Real-world example from dftracer_stats - async line reading:

// Streaming line generator
AsyncGenerator<std::string> read_lines(const std::string& file_path) {
    // Opens file, decompresses chunks, yields lines on-demand
    auto gen = async_streaming_gz_lines(file_path);
    while (auto line = co_await gen.next()) {
        co_yield *line;
    }
}

// Consume in a task
auto task = make_task([](CoroScope& scope) -> CoroTask<void> {
    auto gen = read_lines("trace.pfw.gz");
    while (auto line = co_await gen.next()) {
        // Process each line as it arrives
        parse_and_update_stats(*line);
    }
    co_return;
});

Multi-Level Parallelism

For workflows with hierarchical structure (e.g., files → chunks within each file), use nested scopes to parallelize at multiple levels while protecting shared state.

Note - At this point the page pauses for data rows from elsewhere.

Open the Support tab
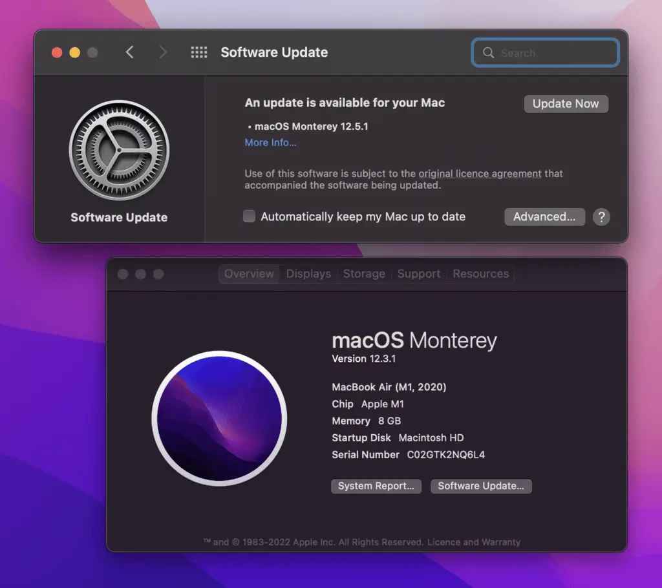The image size is (662, 588). click(x=419, y=274)
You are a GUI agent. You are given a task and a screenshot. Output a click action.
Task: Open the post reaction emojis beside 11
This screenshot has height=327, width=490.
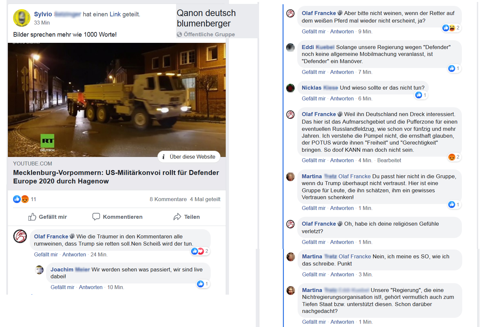21,199

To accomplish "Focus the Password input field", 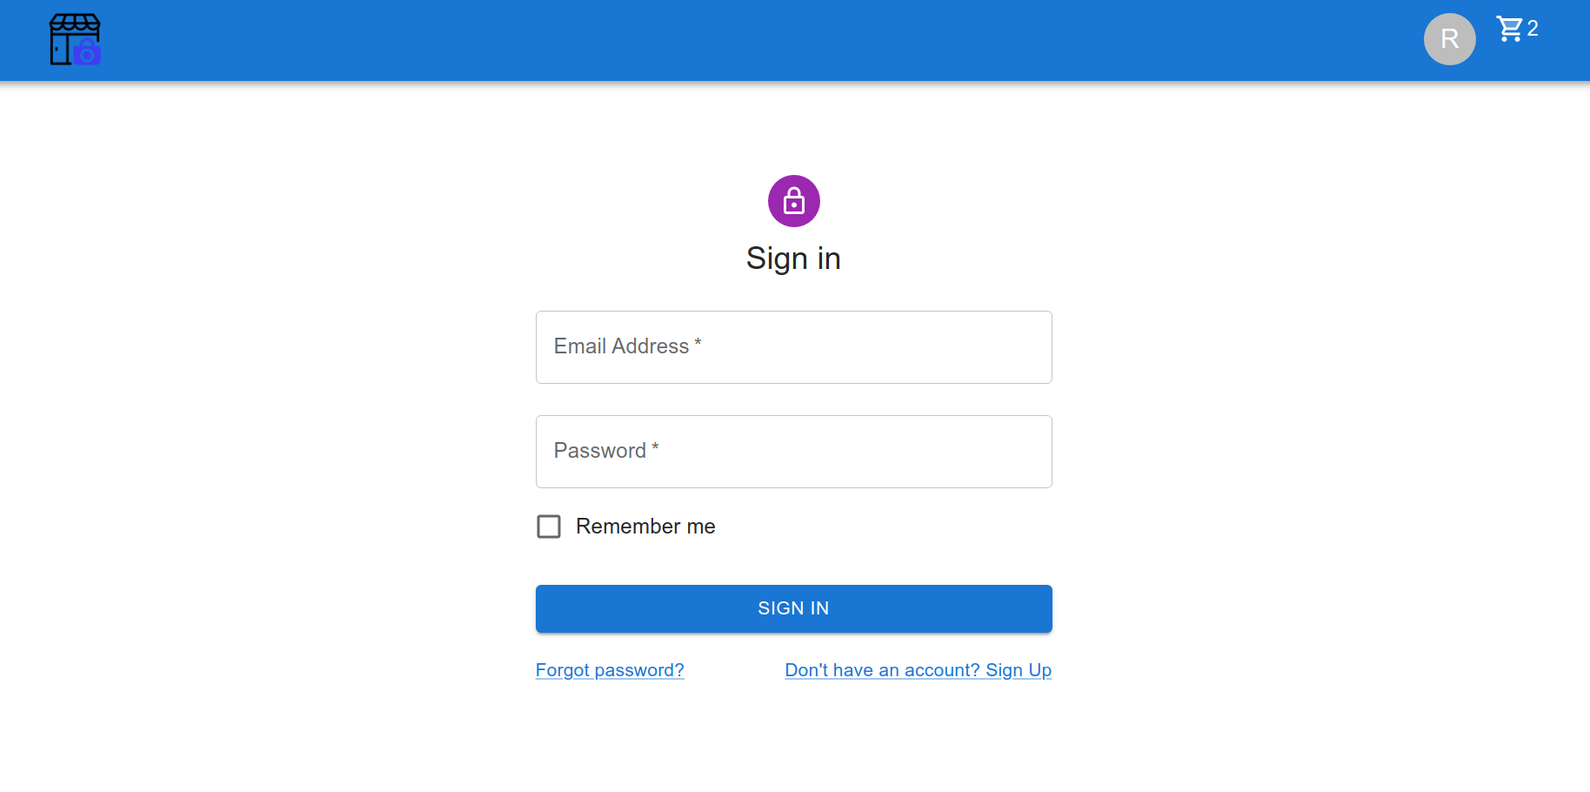I will pos(793,452).
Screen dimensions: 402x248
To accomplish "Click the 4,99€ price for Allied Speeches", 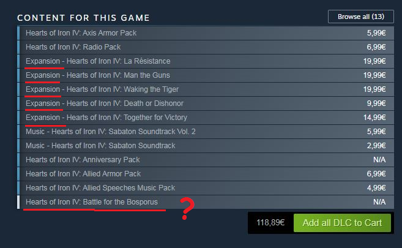I will [376, 188].
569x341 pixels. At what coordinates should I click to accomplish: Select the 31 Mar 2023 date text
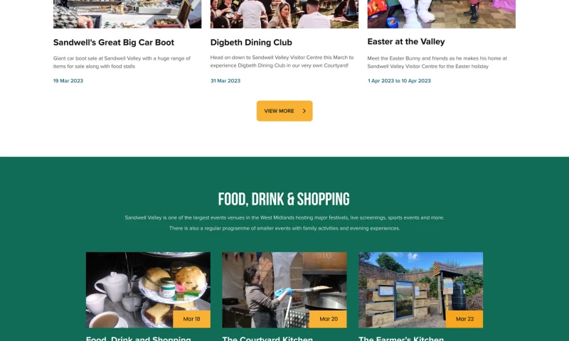coord(225,81)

Pattern: Outer scope.spawn() creates parallel per-file tasks, and within each file task, an inner scope.scope() creates parallel per-chunk tasks. A shared mutex protects accumulated results:

auto task = make_task([](CoroScope& scope) -> coro::CoroTask<void> {
    auto results = std::make_shared<AggregatedResults>();
    auto results_mutex = std::make_shared<std::mutex>();

    // Level 1: Parallel over files
    co_await scope.scope([results, results_mutex](
        CoroScope& file_scope) -> coro::CoroTask<void> {
        for (const auto& file : input_files) {
            file_scope.spawn(
                [file, results, results_mutex](CoroScope& fctx)
                    -> coro::CoroTask<void> {
                    // Per-file work (e.g., collect metadata, build index)
                    auto metadata = co_await collect_metadata(file);

                    // Get list of chunks in this file
                    auto chunks = get_chunks(metadata);

                    // Level 2: Parallel over chunks in this file
                    co_await fctx.scope([chunks, results,
                                         results_mutex](
                        CoroScope& chunk_scope)
                            -> coro::CoroTask<void> {
                        for (std::size_t i = 0; i < chunks.size();
                             ++i) {
                            chunk_scope.spawn(
                                [i, chunks, results, results_mutex](
                                    CoroScope& cctx)
                                    -> coro::CoroTask<void> {
                                    // Process single chunk
                                    auto partial =
                                        co_await process_chunk(chunks[i]);

                                    // Thread-safe merge
                                    {
                                        std::lock_guard lock(*results_mutex);
                                        results->merge(partial);
                                    }
                                    co_return;
                                });
                        }
                        co_return;
                    });

                    co_return;
                });
        }
        co_return;
    });

    // All files and chunks complete here; results is fully populated
    finalize(results);
    co_return;
});

Real-world example from dftracer_view: Process files in parallel (Level 1), then for each file, process candidate chunks in parallel (Level 2), accumulating statistics with a mutex:

// Outer scope: one spawn per file
co_await ctx.scope([&](CoroScope& scope) -> coro::CoroTask<void> {
    for (const auto& file : files) {
        scope.spawn([file](CoroScope& fctx) -> coro::CoroTask<void> {
            // Inner scope: one spawn per candidate chunk in this file
            co_await fctx.scope([](CoroScope& chunk_scope)
                                    -> coro::CoroTask<void> {
                for (auto chunk_id : candidate_chunks) {
                    chunk_scope.spawn([chunk_id](CoroScope& cctx)
                                         -> coro::CoroTask<void> {
                        auto partial = scan_chunk(chunk_id);
                        {
                            std::lock_guard lock(*chunk_mutex);
                            detailed->merge(partial);
                        }
                        co_return;
                    });
                }
                co_return;
            });
            co_return;
        });
    }
    co_return;
});

When to use: Multi-level parallelism is essential when:

  • Your data has a natural hierarchy (files → chunks, files → ranges)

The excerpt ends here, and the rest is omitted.